## Assignment
Everything from the line containing "Jelajahi Jurnal (396, 630)" through the last line of the data below should be set down exactly, and nothing else.

═══

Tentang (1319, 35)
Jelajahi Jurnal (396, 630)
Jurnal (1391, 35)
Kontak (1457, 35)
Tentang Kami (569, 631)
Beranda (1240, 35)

═══

## Result of the exercise
Jelajahi Jurnal (396, 630)
Jurnal (1391, 35)
Kontak (1457, 35)
Tentang Kami (569, 631)
Beranda (1240, 35)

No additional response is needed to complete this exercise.